Stranger Things

Even as the seemingly interminable wait for season three drags on, ‘Stranger Things’ fans can rest assured that they aren’t being left completely high and dry. For this, we can thank a growing number of tie-in publishers. In addition to a recently concluded comic book miniseries from Dark Horse (which chronicles Will’s time in the Upside Down during the first season), Penguin Random House is making their own contribution to the ‘Stranger Things’ universe in the form of its first official tie-in novel.

That novel, titled ‘Suspicious Minds’, comes courtesy of YA author Gwenda Bond, and like the aforementioned Dark Horse series, it also fills in some of the gaps in the show’s backstory. Unlike the comic, it does so in the form of a full blown prequel story, specifically one dealing with Eleven’s backstory. Or more accurately, with that of her mother, Terry Ives.

It’s a story that has been dealt with in broad strokes in the series. As a college student, Ives participated in Dr. Brenner’s experiments, which themselves were part of the CIA’s MKUltra project. In the course of these experiments, Ives was (among other things) placed in sensory deprivation chambers and dosed with psychedelic drugs. Though she didn’t realize it at the time, Ives was pregnant when she took part in these tests. Brenner would later kidnap her daughter (Jane, the future Eleven), disguising the abduction as a miscarriage. As for Terry, an attempt to rescue her daughter ended with Brenner and his flunkies literally frying her brain, leaving her in a vegetative state.
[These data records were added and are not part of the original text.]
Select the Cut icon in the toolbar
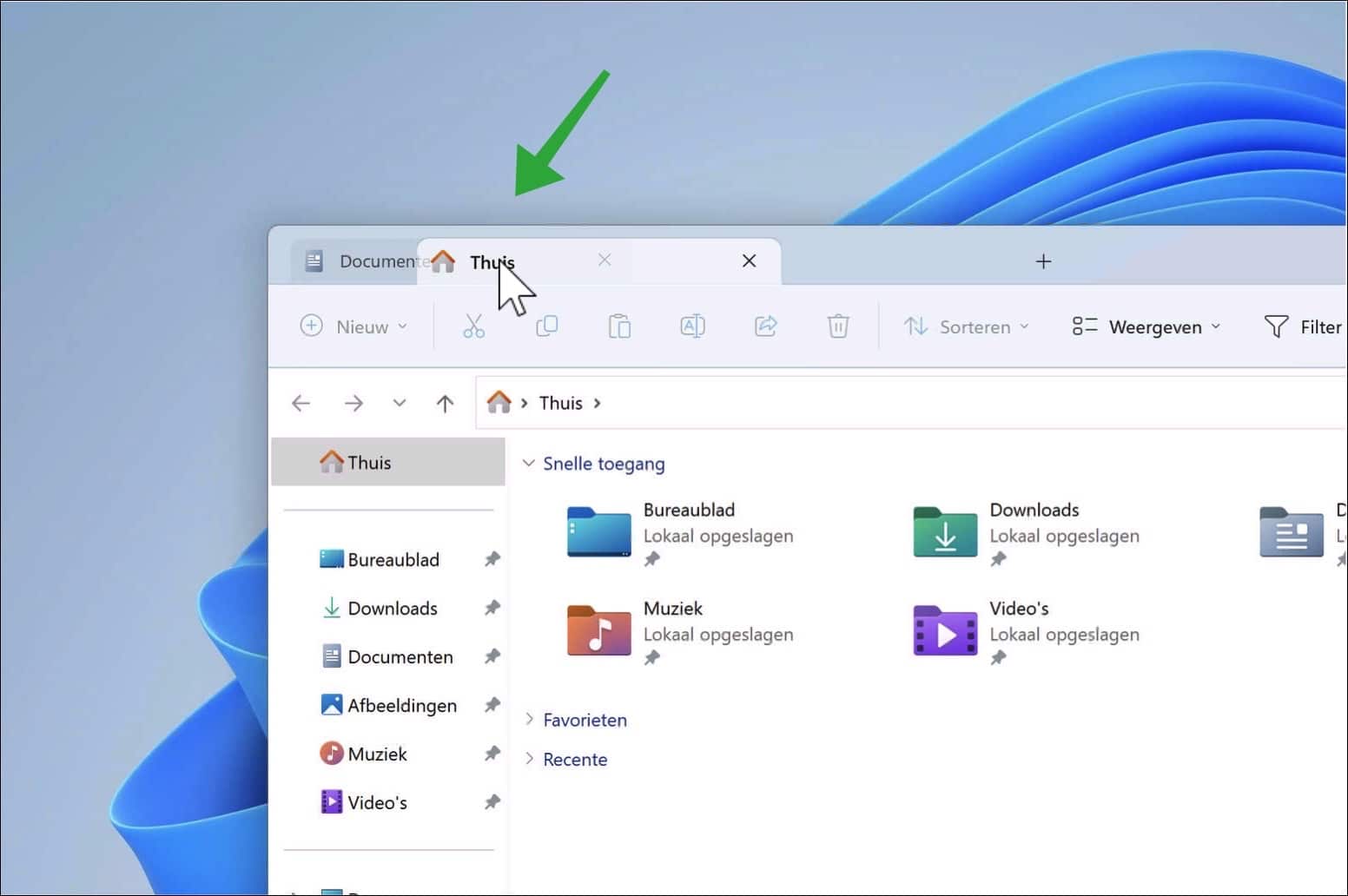The width and height of the screenshot is (1348, 896). click(x=473, y=326)
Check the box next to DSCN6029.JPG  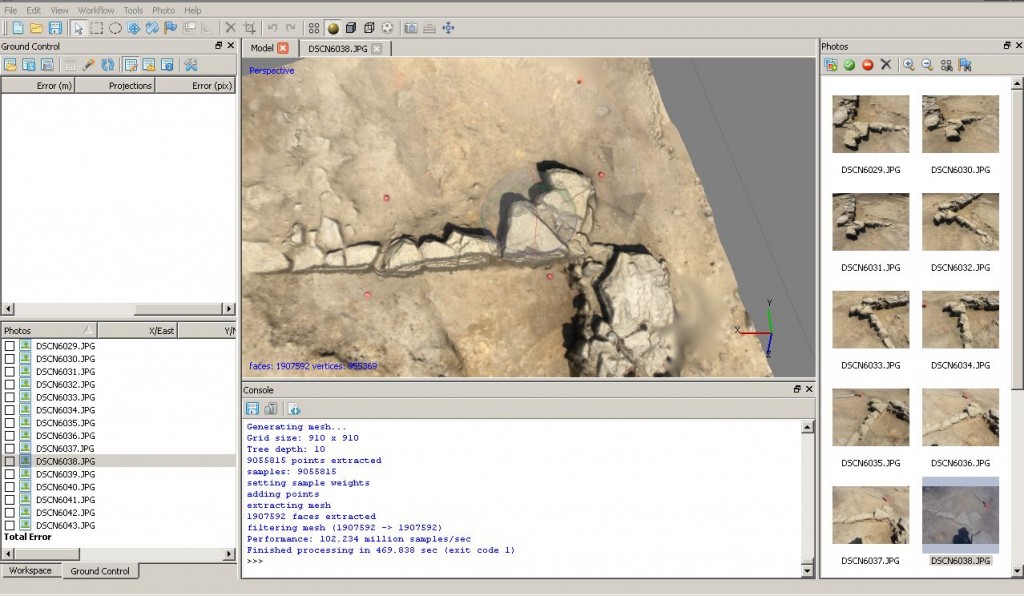tap(7, 344)
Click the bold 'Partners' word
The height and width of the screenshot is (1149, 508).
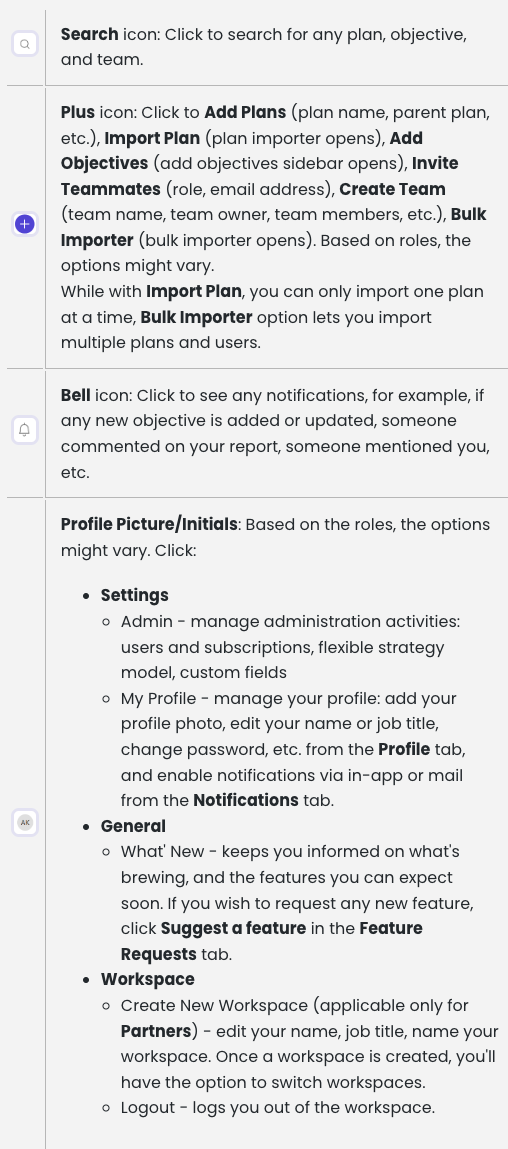click(x=156, y=1031)
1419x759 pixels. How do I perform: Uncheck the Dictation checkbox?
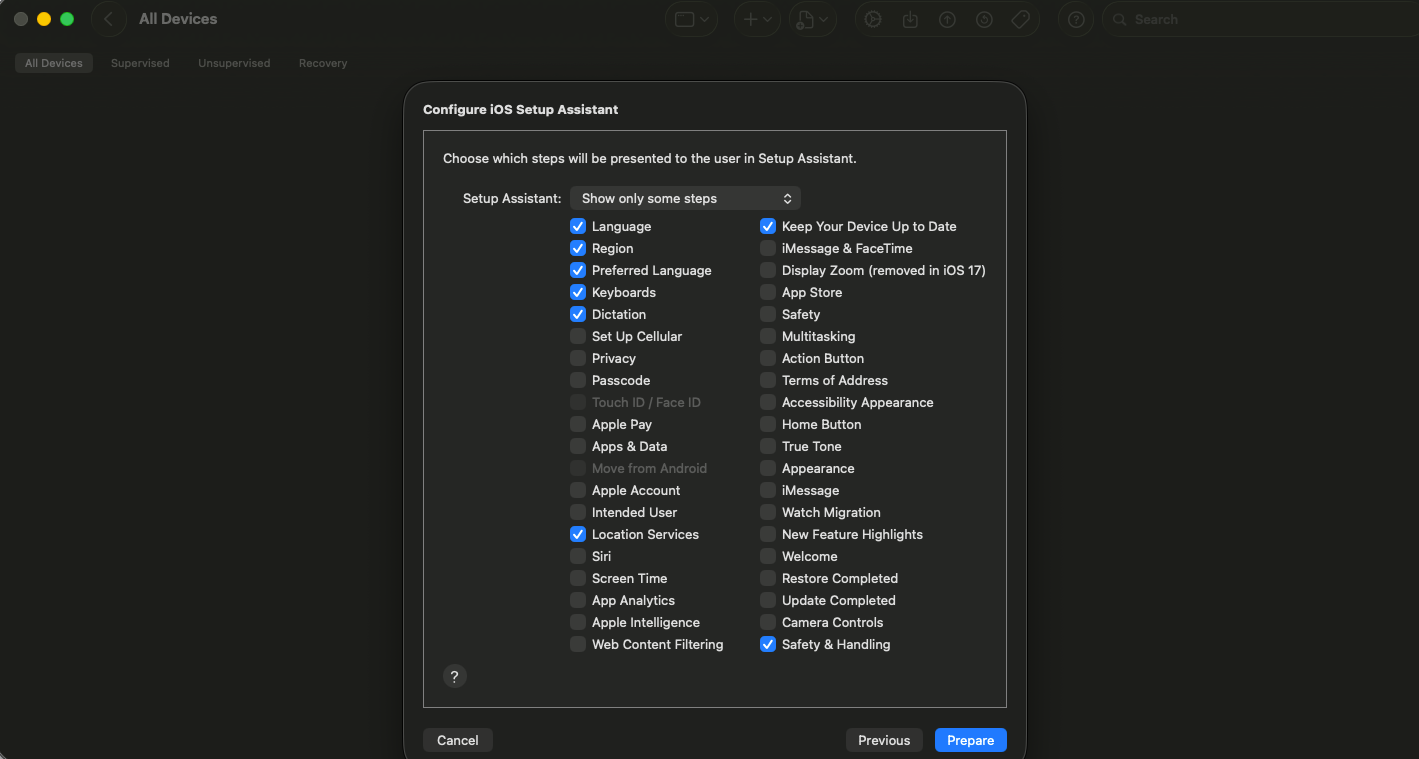pyautogui.click(x=578, y=314)
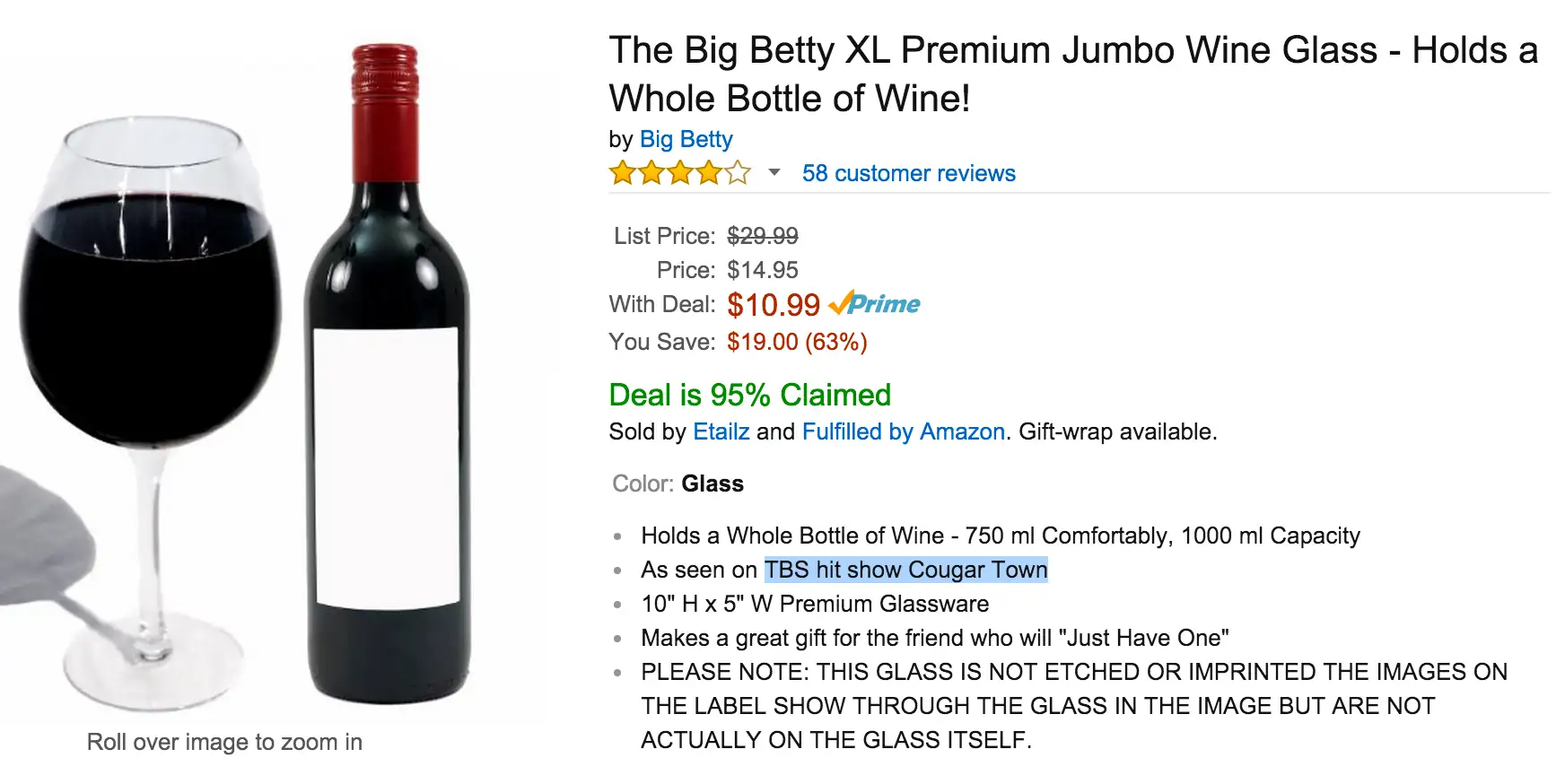Click the You Save $19.00 (63%) amount
Viewport: 1565px width, 784px height.
[x=796, y=342]
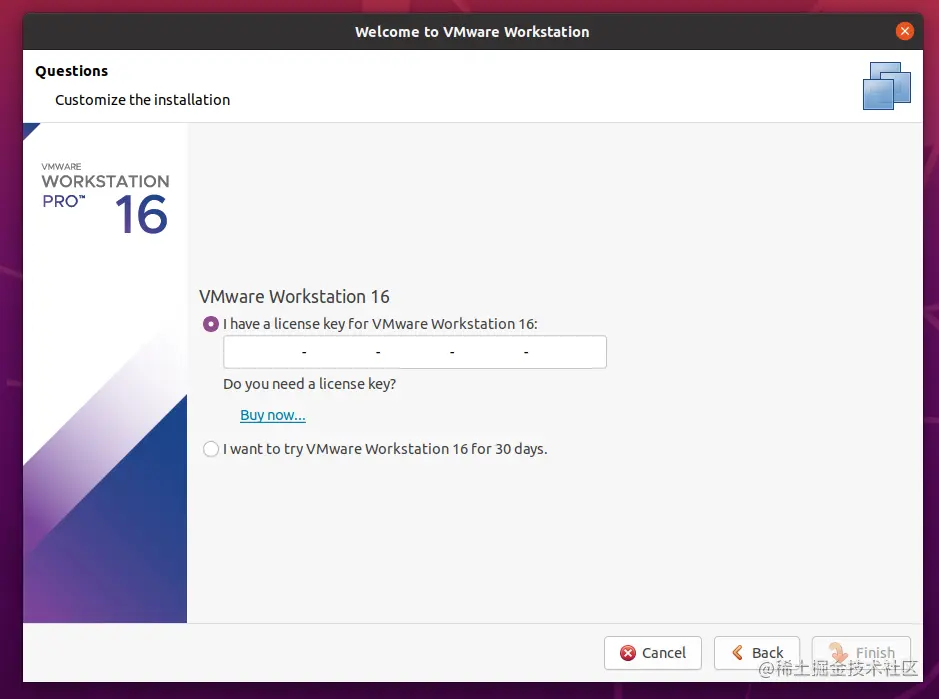
Task: Click the third license key segment
Action: coord(415,352)
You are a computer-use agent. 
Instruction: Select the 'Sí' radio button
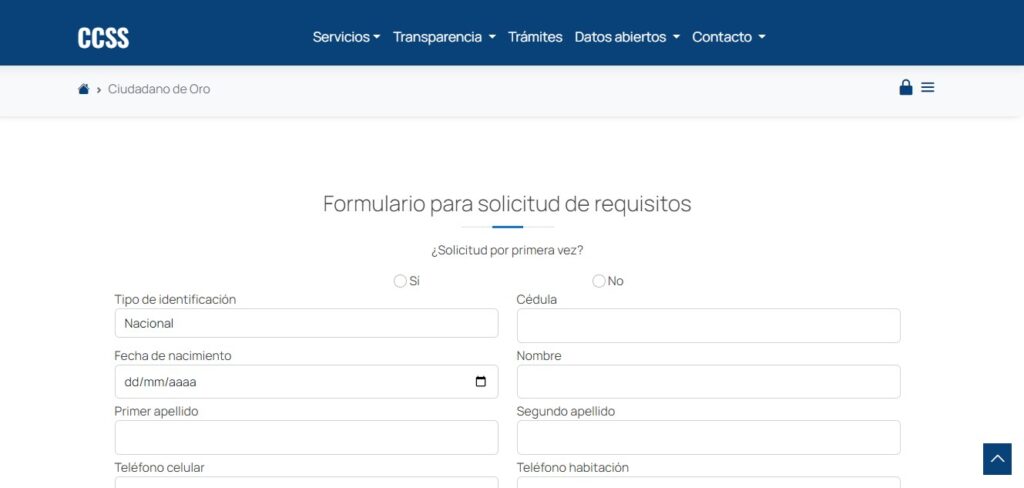click(400, 281)
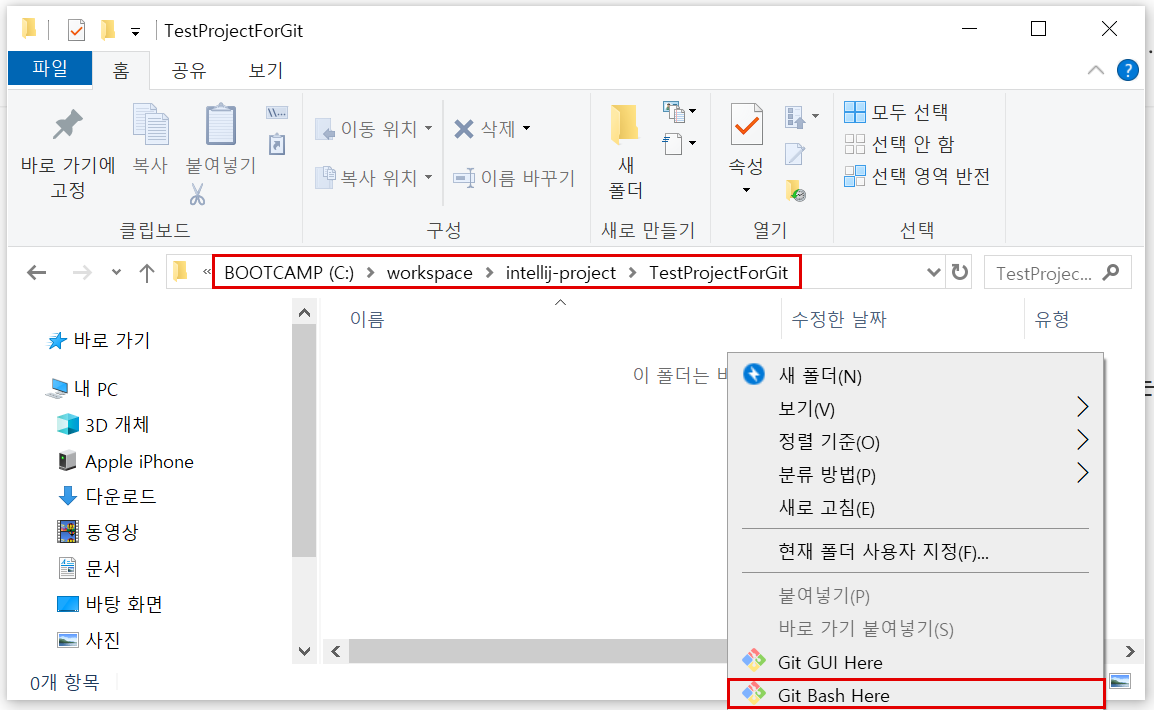Viewport: 1154px width, 710px height.
Task: Click the refresh icon beside the address bar
Action: (959, 272)
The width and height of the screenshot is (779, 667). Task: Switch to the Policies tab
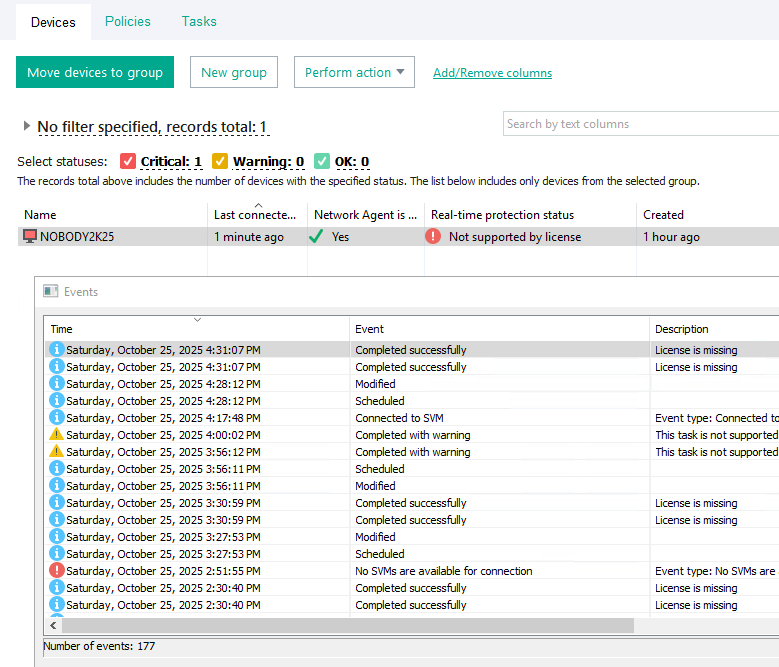(128, 21)
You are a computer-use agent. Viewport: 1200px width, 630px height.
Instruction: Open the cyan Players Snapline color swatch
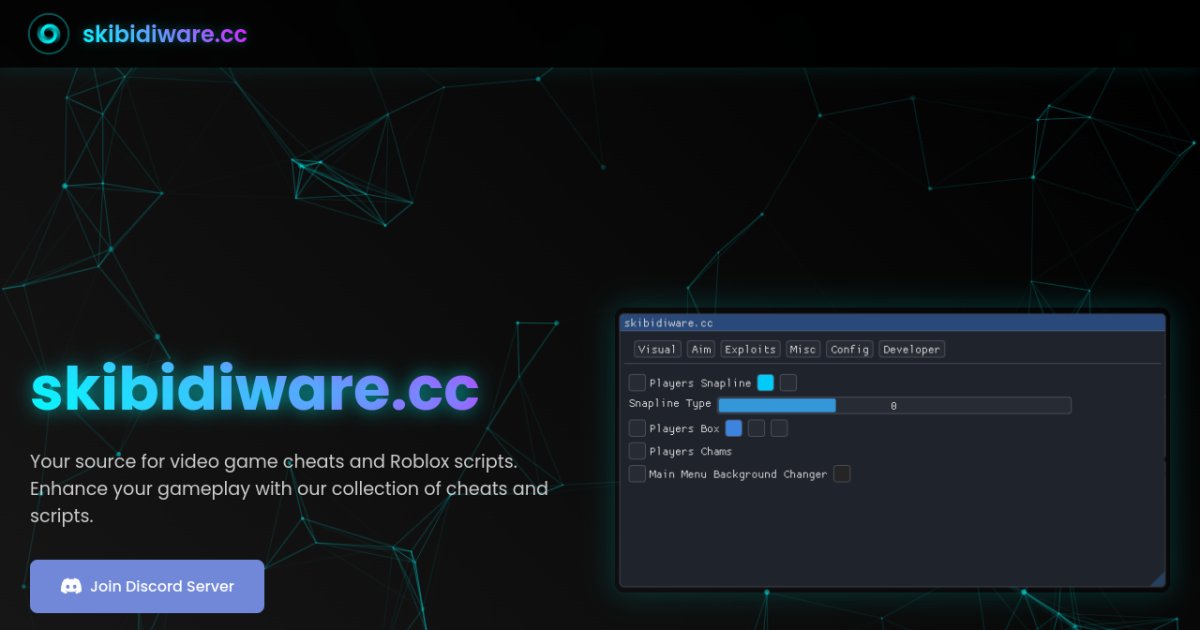(766, 382)
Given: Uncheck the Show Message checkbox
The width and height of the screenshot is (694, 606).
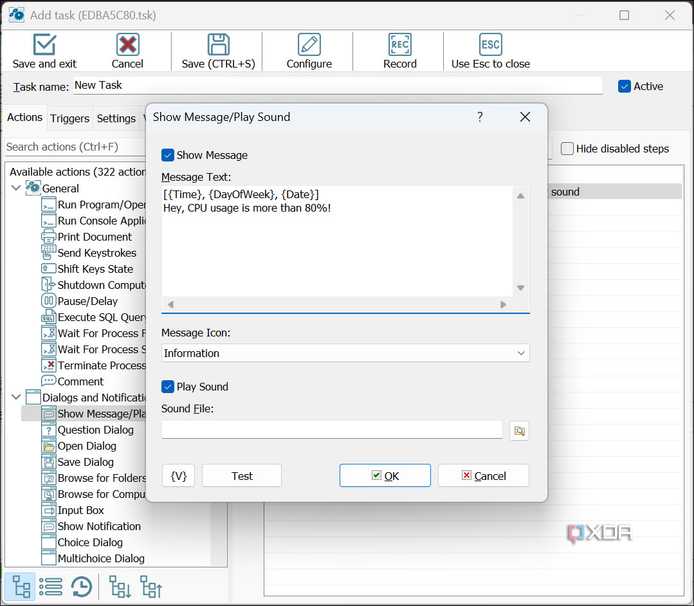Looking at the screenshot, I should [x=168, y=155].
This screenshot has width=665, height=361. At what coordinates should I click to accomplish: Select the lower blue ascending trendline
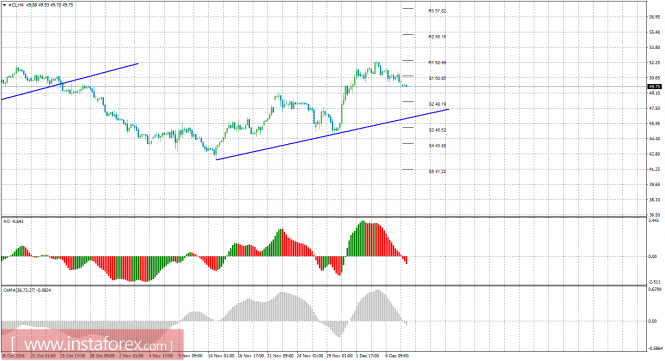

The full novel is available now from all good booksellers and probably a few lousy ones, too. But if you’re the type to ask questions before just handing Amazon your money (And who could blame you? Books are great, but they’re also expensive!), we do have a few excerpts from the novel. In addition to the full first chapter, which was made available last fall, we also have a later excerpt. Released via Digital Spy, the new extract picks up just as Terry has completed her first round of MKUltra tests with Dr. Brenner.

Dr. Martin Brenner wished he could see inside the minds of the subjects. No messy conversation to extract what they might or might not have seen, how effective the hypnotic techniques had been. No unreliable witnesses of their own experience.

No lies unless he told them.

The young woman in front of him, Theresa Ives, had piqued his curiosity. Rare enough these days, especially in adult subjects. The way she’d sensed an opportunity and shown up suggested potential – hers would not be an easy mind to crack. The challenge would make their findings more meaningful. She didn’t seem afraid of him. He approved of that quality… at least when it wasn’t in a young charge who didn’t know how to take no for an answer.

“Better?” he asked as she sipped the water his aide had pro­vided.

She nodded and handed the glass back, smoothing soaked hair away from a cheek shiny with moisture. Tears and sweat both. Extremely susceptible to the drug cocktail, by all appearances.

“On a scale of one to ten, how strongly do you feel you’re still experiencing the effects of the medicine?”

Her eyes were clear for the answer she gave. “Eight.”

“Can you tell me what you saw?” he asked, keeping his voice kind.

A hesitation. But a brief one. “My parents’ funeral. In the church before it.”

“Yes, good. Do you remember anything else significant? How do you feel emotionally?”

She adjusted the hospital gown to more fully cover her legs. “I feel…” she hesitated. “Lighter somehow. Does that make sense?”

Brenner nodded. He’d taken a great pain from her, locked it away. She’d feel much lighter. The first stage to creating a mind susceptible to greater manipulations. And he’d have a tool to use for leverage in the future if he needed it. The key was to make sure she wasn’t aware of the change until then.

“And you don’t know why?”

“No.” She eyed him nervously. “Can I ask you something?”

He nodded again. “Of course.”

“What’s the purpose of this? Is it as important as I think? What do you want me to say?”

Before he could formulate a response to her three questions, she surprised him by shaking her head and giving a dry husk of a laugh. “Never mind, I’m sure that would violate the experiment rules. Like us talking on the way over here.”

“What do you mean?”

“He told us not to talk about the experiment.”

He looked at his aide, who studied the floor. That hadn’t been any direction of his. As long as the man took careful note of what was said, the participants could say anything and everything that popped into their minds.

“You should talk about whatever you want on the drive,” he said.

The aide nodded acknowledgment but didn’t look at him.

“Did you experience anything else of note in your trance state?” Dr. Brenner asked.

Terry heaved a breath. “All kinds of crazy shit. I’m so tired. I’ve never done that before.”

Ah, that explains some of the strong response.

“But when you answered your questionnaire…?” He waited.

This time, she had the grace to look guilty. “I said I had dropped acid several times. I thought you might want that.”

Potential. She was bursting with it.